Two months after the American Hospital Association said hospitals posted record profits in 1994, a new AHA report says things were less rosy in 1995.
In its latest quarterly hospital economic report, the Chicago-based hospital trade group said hospitals lost money on direct patient care last year for the first time since 1990.
The AHA said hospitals posted a -0.4% patient margin last year, compared with a 0.2% margin in 1994.
The AHA's patient margin figures measure profitability from patient-care revenues only, excluding other sources of operating revenues. Hence, the AHA's patient margin traditionally is lower than operating margin figures released by other organizations that report hospital financial data.
Overall, the AHA said hospitals last year posted a 5.1% total profit margin, which includes all forms of revenues, down from 5.4% in 1994.
The dip in profitability stems from expense growth outpacing revenue growth. The AHA said hospital expenses rose 5.3% last year, up from 5%. Revenues rose 5%, compared with 4.9% over the previous period.
Unlike the results of its annual survey of hospitals, the data in the AHA's quarterly economic report are based on financial information submitted to the AHA by a representative sample of 2,000 hospitals. The annual survey results are based on data submitted to the AHA by virtually every acute-care facility in the country. For example, some 5,229 hospitals supplied data to the AHA for its 1994 annual report.
The results of that report, released in March, found that aggregate profits earned by the nation's acute-care hospitals hit a record high of $13.8 billion in 1994. That represented a 4.7% total profit margin (March 25, p. 2).
Although the results of the quarterly survey and the annual survey historically differ, the quarterly survey often picks up trends later validated by the more comprehensive annual survey.

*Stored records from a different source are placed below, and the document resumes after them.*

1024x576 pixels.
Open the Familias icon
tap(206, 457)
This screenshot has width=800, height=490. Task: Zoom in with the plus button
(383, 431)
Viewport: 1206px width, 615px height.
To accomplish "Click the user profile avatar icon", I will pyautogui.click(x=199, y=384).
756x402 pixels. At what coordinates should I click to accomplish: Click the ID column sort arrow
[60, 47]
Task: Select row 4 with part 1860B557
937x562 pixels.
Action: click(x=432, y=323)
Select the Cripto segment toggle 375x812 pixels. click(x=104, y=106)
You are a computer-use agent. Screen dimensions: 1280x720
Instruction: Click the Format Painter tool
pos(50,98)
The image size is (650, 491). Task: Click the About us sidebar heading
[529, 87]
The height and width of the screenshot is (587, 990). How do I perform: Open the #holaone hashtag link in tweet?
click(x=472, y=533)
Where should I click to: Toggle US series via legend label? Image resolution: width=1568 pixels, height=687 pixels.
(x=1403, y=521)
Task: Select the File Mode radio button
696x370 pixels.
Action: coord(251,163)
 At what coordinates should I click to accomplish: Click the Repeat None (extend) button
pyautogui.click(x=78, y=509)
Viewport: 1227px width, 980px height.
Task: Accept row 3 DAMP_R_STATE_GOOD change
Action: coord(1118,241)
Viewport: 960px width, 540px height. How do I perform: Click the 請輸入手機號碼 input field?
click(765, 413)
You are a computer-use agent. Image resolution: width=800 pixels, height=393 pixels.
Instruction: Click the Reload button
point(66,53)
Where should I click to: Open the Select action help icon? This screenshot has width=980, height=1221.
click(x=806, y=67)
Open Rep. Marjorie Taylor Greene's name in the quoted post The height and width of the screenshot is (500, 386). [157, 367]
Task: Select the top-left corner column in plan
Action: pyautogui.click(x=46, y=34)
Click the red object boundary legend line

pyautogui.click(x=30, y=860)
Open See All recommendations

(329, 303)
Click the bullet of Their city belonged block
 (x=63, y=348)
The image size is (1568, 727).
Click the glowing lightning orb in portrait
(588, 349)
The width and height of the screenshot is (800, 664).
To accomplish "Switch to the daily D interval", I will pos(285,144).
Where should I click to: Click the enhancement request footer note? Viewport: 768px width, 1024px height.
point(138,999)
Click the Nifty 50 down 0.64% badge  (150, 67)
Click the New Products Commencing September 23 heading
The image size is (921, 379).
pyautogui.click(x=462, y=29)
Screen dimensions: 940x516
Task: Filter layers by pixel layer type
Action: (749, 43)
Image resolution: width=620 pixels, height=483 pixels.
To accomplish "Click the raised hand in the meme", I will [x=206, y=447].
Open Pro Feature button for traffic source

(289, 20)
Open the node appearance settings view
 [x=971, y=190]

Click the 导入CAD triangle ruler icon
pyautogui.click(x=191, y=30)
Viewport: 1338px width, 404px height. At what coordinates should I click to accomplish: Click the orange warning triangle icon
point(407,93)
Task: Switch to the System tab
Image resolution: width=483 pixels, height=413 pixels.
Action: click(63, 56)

For example, hospital utilization last year was fairly robust, according to the quarterly report. Admissions rose 1.4% last year, compared with a 0.9% increase in 1994, and outpatient visits jumped 8.3% in 1995 compared with a 7% rise a year earlier, the AHA said.
Length of stay, meanwhile, hit a record low of 5.7 days last year, down from 6 days in 1994, according to the AHA. That finding contradicts a recent report from HCIA, a Baltimore-based healthcare information company, that said the average length of stay at hospitals inched up last year for the first time since 1979.